MARC STEINER: So I conclude here, Aviva, I know you’re not prescient. No one really is. But you have a really serious and deep analysis. Where do you think this can lead, what’s happening now at the border? The combination of the numbers of people being detained in the United States, being arrested, children and adults both; and this massive group of people, massive in terms of numbers, whether there’s two, three, four, or 5000, whatever the number really is, coming to the border. What could be the outcome of all this? I mean, this is–it looks like we’re at a point where something could kind of really erupt.
AVIVA CHOMSKY: Well, I have to say that the border–I last visited the border in March of 2010. Again, that was under the Obama administration. The humanitarian disaster in the border is not new. We’re at a particularly grave moment in this humanitarian disaster with what’s going on right now, but it is not new. The border has been a humanitarian disaster for decades already, dating at least back to the Clinton administration and the new sets of policies put into place under the Clintons, under Bill Clinton, to try to criminalize immigrants, and kill immigrants, and turn immigrants–make it impossible for immigrants to get to the United States. So you know, take the humanitarian disaster that I witnessed in 2010 and multiply it by 500, and you have the humanitarian disaster that is just in the making right at this very moment.
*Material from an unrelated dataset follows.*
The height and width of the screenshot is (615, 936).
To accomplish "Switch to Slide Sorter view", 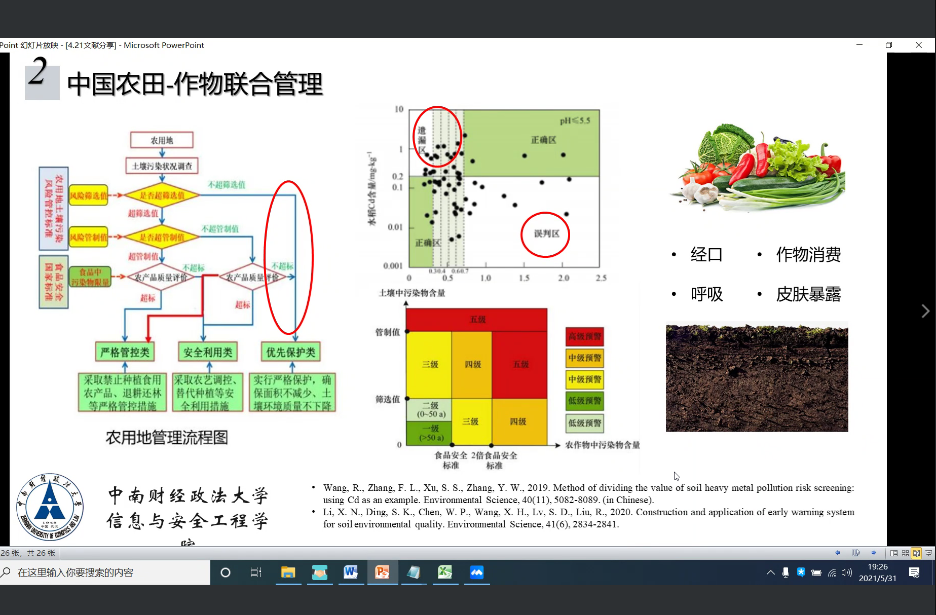I will (904, 552).
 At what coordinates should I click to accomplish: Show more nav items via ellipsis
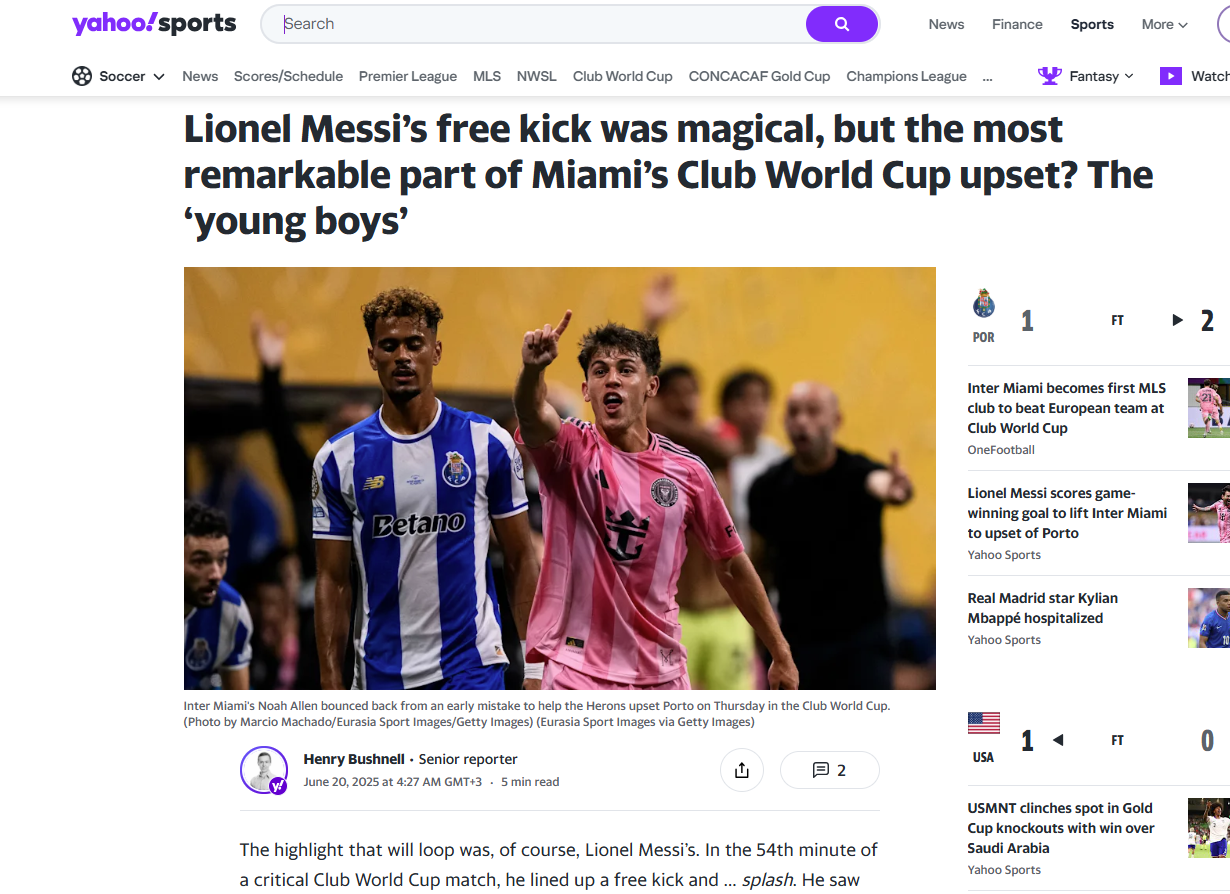988,77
What could possibly happen? You know, we have a new Congress. Is it going to rein in Trump a little bit and try to restore some humanitarian rights for these migrants? That’s a possibility. We have a lot of organizations around the country trying to challenge these policies on many different levels, from immigrant accompaniment to legal challenges that have gone all the way up to the Supreme Court, and we’ll continue to do so. We definitely have voices in Congress that are going to be coming out in favor of the human rights of immigrants. But where it’s going to go, I tremble to imagine. Things could very well get much worse on the border before they get better.
MARC STEINER: Well, Aviva Chomsky, it’s always a pleasure to talk with you. I appreciate you taking the time here at Real News for us today. Thank you so much, and I look forward to talk to you again very soon, and we’ll see how this unfolds. Thank you so much, Aviva.
AVIVA CHOMSKY: Thanks, Marc.
MARC STEINER: Our guest has been Aviva Chomsky. I’m Marc Steiner. Thanks for watching us here on The Real News Network. I’m Marc Steiner. Take care.